An initial coronavirus test distributed by the Centers for Disease Control and Prevention had a faulty reagent that prompted labs to report problems, delaying testing across the country. For one month, the CDC was one of only a handful of labs able to run a diagnostic test, according to the Association of Public Health Laboratories.

Reporters pressed Secretary of Health and Human Services Alex Azar Thursday on why the U.S. response hasn't matched that of countries like South Korea, which has a large outbreak and has tested over 100,000 people.

Coronavirus: What health experts say you need to know 09:51

Azar said more production will put availability of testing in the U.S. "far ahead of similarly impacted major countries around the world."

On Friday, Azar said "as many as 4 million tests" will be sent to public health labs, the private sector, and hospitals by next week.

The CDC sends kits to laboratories "designated as qualified" by the CDC, according to its website. These include U.S. state and local public health laboratories, Department of Defense laboratories and select international laboratories. 

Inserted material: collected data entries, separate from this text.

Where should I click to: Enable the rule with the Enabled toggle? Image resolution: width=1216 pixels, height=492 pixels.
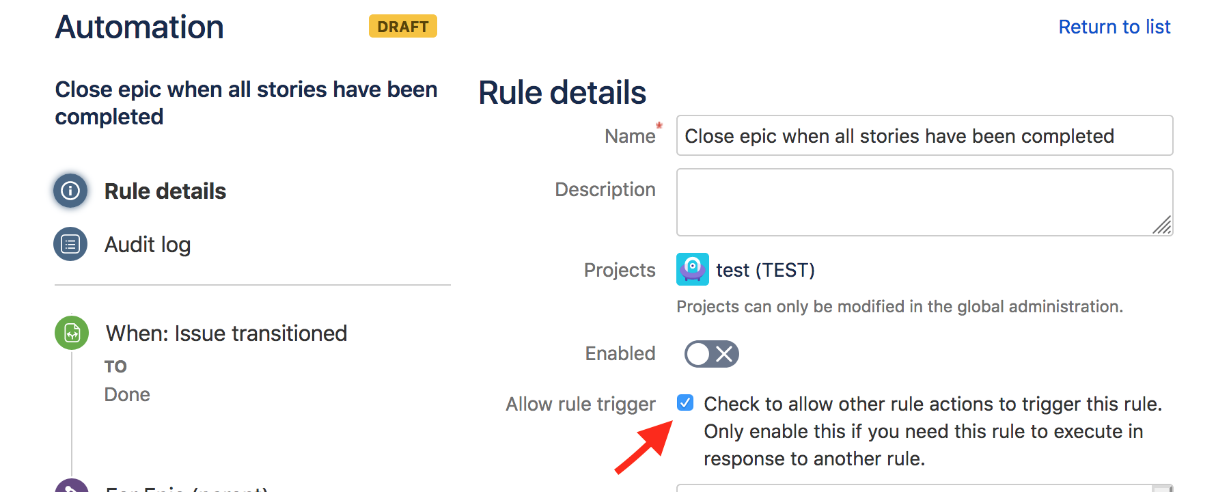point(711,354)
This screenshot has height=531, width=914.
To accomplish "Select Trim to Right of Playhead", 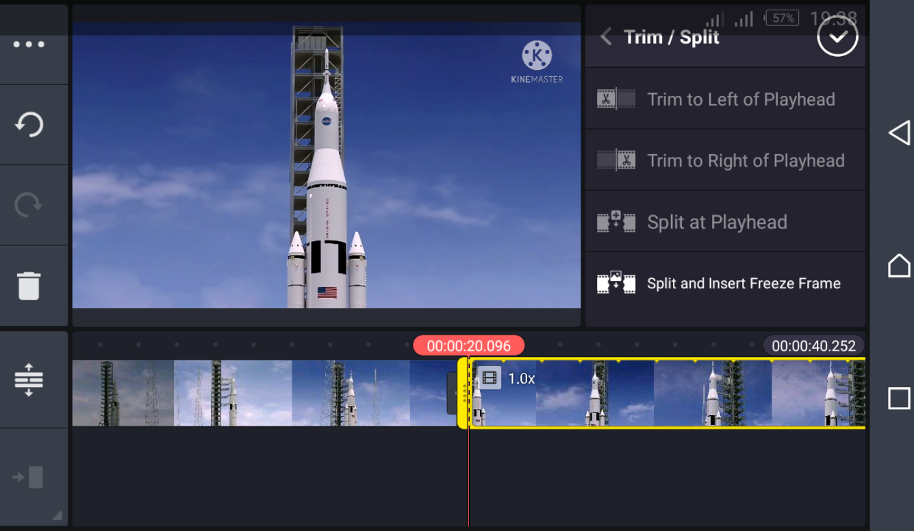I will pos(746,161).
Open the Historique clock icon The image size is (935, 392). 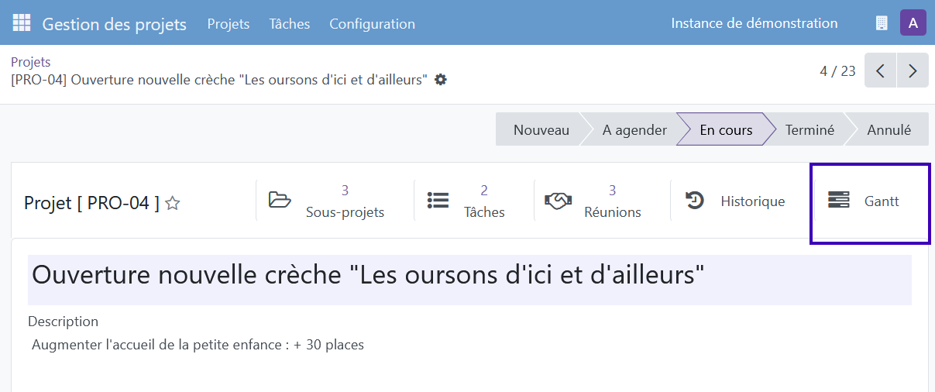(695, 201)
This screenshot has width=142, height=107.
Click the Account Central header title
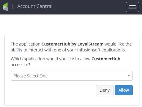pos(35,6)
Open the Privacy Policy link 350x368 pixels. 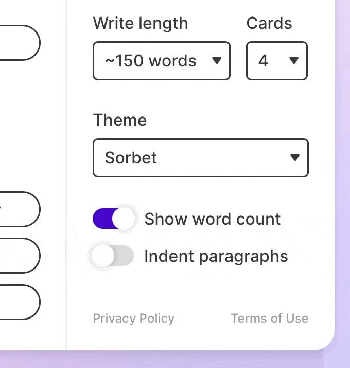133,319
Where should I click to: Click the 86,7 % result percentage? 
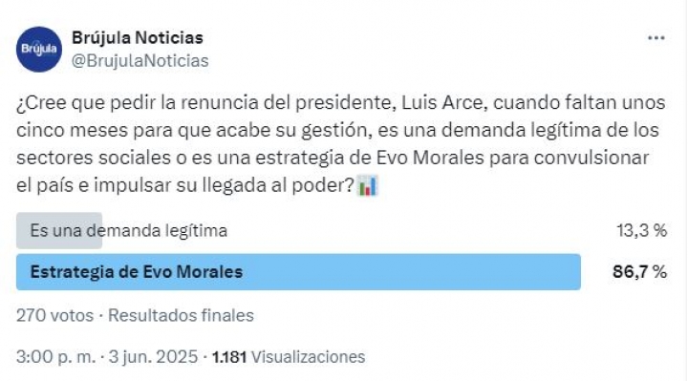click(x=639, y=272)
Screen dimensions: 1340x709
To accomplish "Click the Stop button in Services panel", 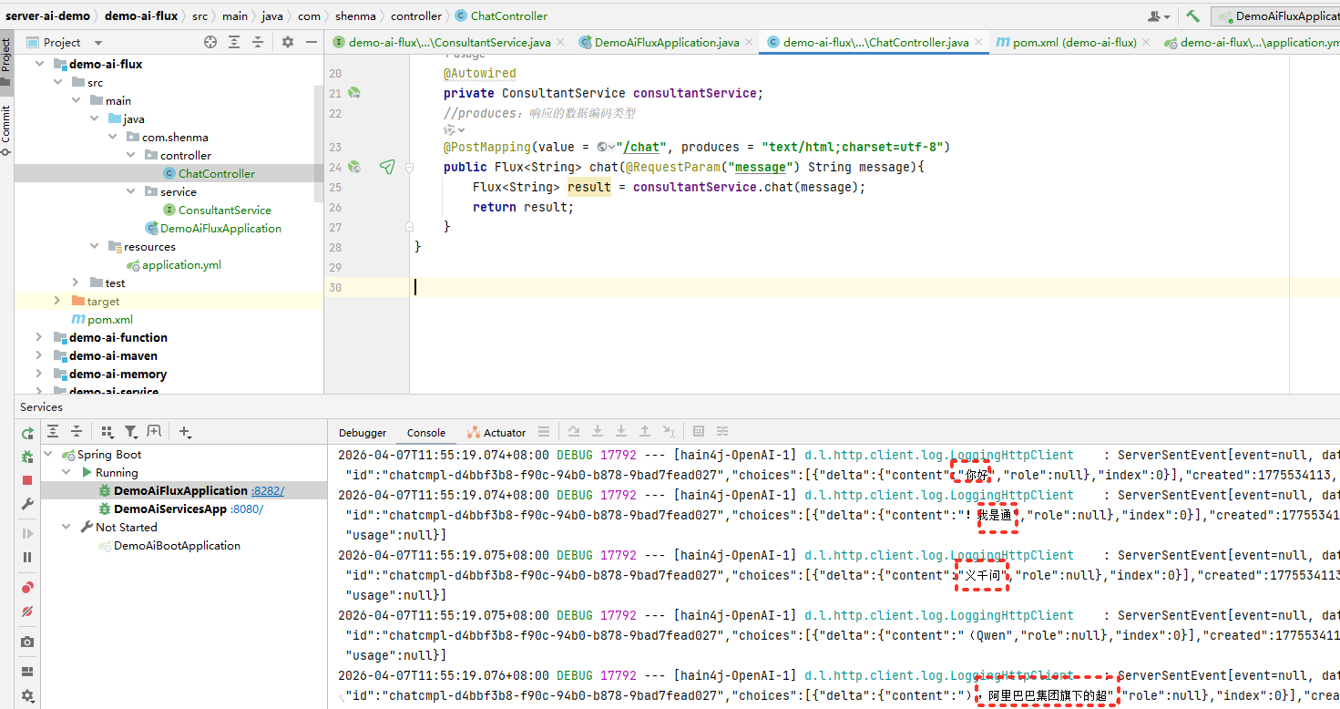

Azar added that Integrated DNA Technologies, IDT, a manufacturer that works with the CDC, will make a million of its own tests available by the end of next week. 

He also noted that an FDA policy change that allows CDC-qualified labs to create its own tests before the FDA has completed its review will "radically expand availability" of tests. 

One such lab, Quest Diagnostics, said in a press release Thursday that it would be able to provide testing as early as Monday. 

"The new service is expected to employ respiratory specimens collected in appropriate health care settings, such as hospitals and physician offices," reads the statement. "... Patients suspected of, or confirmed to have, COVID-19 should consult with a physician regarding the best way to provide a specimen for testing by Quest."

It's unclear which states and facilities will receive the new tests. "Right now… it is a challenge if you are a doctor wanting to get somebody tested," said Azar.

On Friday, Azar said Washington and California have received all the tests they've requested.  

"By this weekend, that broad network of hospitals, other labs, will be receiving from IDT those million tests that we referred to… So that experience will get better within the next week, week and a half, two weeks," he said. 

"But do not be surprised if you hear concerns of doctors saying 'I have a patient I don't know how to get this done.'"

With more tests will come better data. 

"We're only testing people who are the sickest so it does make the mortality rate look quite high," Turbett said. 

An uptick in testing could be a "double-edged sword," Walensky said. The mortality rate will likely go down, but the number of confirmed cases could also go up. 

"I sort of like to think about it as turning the lights on," she said.